Americans United Associate Legal Director Alex J. Luchenitser recently wrote an analysis for the prestigious Harvard Law & Policy Review of whether a recent Supreme Court ruling will lead to religious exemptions from anti-discrimination measures.

In “A New Era of Inequality?: Hob­by Lobby and Religious Exemption from Anti-Discrimination Laws,” Luchenitser wrote that thanks to the U.S. Supreme Court’s decision in Burwell v. Hobby Lobby Stores, Inc., which said that some for-profit corporations have a right to “exercise” religion, the federal Religious Freedom Restoration Act (RFRA) could be misused to allow religious majorities to discriminate against LGBT persons and others. Luchenitser noted that RFRA, passed in 1993, was intended to prevent the government from interfering with core religious practices without strong reasons, not give Christian business owners the right to refuse service to gay couples.

But when the high court concluded that RFRA gives rights to corporations, Luchenitser wrote, it also made it much harder for the government to overcome a religious objector’s complaint by showing that the objector’s religious practice would not be substantially burdened. The decision also makes it harder for the government to prove that its course of action, such as the birth control mandate and its various compromises, is the least burdensome method for accomplishing the government’s goals.

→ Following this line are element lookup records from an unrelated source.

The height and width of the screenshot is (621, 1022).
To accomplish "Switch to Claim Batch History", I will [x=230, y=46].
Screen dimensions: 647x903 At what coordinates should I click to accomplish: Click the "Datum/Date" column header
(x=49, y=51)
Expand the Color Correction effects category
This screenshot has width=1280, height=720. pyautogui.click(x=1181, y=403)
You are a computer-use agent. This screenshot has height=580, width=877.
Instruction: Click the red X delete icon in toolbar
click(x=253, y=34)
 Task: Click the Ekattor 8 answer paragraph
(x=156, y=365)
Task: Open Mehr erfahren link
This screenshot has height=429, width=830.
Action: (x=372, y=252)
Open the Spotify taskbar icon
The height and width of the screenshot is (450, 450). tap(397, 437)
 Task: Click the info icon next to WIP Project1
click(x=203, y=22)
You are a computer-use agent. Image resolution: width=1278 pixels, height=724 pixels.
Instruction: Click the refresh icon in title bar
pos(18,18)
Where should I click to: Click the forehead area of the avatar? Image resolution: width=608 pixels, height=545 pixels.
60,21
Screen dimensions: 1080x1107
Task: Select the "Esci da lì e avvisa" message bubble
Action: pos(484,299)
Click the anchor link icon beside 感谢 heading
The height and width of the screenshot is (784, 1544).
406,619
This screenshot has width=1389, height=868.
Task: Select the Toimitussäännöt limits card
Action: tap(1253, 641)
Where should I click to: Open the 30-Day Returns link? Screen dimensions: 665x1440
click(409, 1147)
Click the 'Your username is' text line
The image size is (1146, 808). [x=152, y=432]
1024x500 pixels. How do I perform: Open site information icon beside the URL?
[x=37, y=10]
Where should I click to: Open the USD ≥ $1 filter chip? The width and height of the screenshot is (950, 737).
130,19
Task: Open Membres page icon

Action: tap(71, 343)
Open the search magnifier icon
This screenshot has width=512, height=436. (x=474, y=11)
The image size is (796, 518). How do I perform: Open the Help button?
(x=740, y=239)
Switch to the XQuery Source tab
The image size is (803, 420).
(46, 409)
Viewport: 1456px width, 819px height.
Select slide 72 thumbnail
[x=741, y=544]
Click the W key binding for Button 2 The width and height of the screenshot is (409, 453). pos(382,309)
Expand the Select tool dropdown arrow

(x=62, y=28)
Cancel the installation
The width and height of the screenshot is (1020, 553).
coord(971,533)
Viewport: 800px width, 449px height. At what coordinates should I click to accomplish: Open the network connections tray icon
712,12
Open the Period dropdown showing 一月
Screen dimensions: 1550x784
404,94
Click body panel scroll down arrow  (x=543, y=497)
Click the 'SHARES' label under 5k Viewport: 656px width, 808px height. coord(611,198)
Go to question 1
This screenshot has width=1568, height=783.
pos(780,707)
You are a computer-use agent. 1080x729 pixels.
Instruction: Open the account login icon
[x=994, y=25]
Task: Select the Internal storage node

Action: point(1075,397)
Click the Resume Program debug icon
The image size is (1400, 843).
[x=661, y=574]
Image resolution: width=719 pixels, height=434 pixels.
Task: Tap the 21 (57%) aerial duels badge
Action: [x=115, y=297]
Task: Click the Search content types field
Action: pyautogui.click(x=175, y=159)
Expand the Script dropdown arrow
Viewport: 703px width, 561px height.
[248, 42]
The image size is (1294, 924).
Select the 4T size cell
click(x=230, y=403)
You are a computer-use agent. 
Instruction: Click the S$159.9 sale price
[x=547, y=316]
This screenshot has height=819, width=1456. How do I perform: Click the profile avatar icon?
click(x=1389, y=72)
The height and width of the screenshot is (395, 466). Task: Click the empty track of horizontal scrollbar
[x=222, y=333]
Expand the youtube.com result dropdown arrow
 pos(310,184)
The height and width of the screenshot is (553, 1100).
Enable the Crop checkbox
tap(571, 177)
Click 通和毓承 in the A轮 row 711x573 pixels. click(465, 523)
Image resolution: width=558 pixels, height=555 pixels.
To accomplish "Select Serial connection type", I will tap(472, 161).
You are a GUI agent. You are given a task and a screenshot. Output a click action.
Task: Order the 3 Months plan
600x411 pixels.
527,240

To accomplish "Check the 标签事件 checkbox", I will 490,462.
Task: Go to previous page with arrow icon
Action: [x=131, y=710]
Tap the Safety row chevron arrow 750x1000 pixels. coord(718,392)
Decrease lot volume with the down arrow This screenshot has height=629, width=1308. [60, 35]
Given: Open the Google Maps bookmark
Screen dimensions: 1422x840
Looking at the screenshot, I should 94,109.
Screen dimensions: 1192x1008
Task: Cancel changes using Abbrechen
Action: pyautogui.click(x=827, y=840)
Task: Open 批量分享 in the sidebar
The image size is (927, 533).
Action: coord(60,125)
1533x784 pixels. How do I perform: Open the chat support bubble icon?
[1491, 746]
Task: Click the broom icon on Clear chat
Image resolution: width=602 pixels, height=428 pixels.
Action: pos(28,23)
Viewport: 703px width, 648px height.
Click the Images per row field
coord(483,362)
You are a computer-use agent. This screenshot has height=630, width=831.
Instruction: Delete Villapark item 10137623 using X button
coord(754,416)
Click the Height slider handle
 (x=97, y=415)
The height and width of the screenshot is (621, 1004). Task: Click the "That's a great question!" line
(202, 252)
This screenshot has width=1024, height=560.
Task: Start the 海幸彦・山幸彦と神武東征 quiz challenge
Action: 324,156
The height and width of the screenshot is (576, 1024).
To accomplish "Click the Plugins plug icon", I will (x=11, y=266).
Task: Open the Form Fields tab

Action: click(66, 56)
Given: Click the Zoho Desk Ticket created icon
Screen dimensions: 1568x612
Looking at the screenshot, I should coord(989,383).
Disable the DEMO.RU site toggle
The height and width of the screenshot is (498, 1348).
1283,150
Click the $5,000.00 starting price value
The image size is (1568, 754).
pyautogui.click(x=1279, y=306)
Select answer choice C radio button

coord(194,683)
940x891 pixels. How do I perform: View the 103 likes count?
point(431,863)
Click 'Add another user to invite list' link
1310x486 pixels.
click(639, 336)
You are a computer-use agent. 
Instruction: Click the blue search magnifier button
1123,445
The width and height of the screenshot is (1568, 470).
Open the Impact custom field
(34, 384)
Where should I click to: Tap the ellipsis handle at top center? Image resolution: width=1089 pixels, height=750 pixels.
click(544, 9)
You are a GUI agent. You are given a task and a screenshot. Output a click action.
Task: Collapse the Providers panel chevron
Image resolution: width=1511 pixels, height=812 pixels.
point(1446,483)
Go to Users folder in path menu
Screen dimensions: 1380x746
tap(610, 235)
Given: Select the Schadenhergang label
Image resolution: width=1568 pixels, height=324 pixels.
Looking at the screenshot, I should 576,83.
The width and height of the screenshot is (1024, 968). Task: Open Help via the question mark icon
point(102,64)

Luchenitser opined that the Hobby Lobby decision will open a Pandora’s Box.

“A principal concern about the impact of Hobby Lobby is whether the decision will open the door for religious objections to override laws that prohibit discrimination in employment and other arenas,” Luchenitser wrote. “Will the decision usher in a new era of inequality in which businesses have a right to refuse to hire or serve persons whose identities or conduct are condemned by the theological teachings of the businesses’ owners?”

In order to avoid some of these potential problems, Luchenitser suggested several ways to lessen the negative impact of Hobby Lobby. For example, he said for-profit businesses could be prohibited from making claims under RFRA, but “[t]he soundest way of ensuring that Hobby Lobby does not open the door to private discrimination or other impositions of religious beliefs on persons who do not share them would be to specifically exclude from RFRA’s coverage requests for exemptions that would impose nontrivial burdens on third parties.”

Ultimately, the Hobby Lobby decision did not bolster religious freedom in the United States, Luchenitser wrote. Instead, religious freedom will be lessened because some faiths will be allowed to impose their beliefs on others.

In conclusion, Luchenitser called on Congress to come up with a solution to the problems unleashed by Hobby Lobby.

“Religion should not become a trump card that allows one who professes it to hire or serve whomever they want,” he wrote. “Hobby Lobby represents a step in the direction of such a retrograde society, atomized and divided by corporate theocracy. Congress should amend RFRA before any more steps are taken toward such an era of inequality.”

Luchenitser’s article was cited by William Greider, a columnist for The Nation.

“If employers can reject the birth-control pills for their employees by citing their religious objections to contraception, do employers also have a right to refuse serving gay couples because they abhor same-sex marriages?” asked Greider. “Alex Luchenitser of Americans United for Separation of Church and State wonders if the Supreme Court has opened the door to ‘a new era of inequality.’”

Luchenitser received assistance with the article from Americans United legal fellow Joshua Hoffer.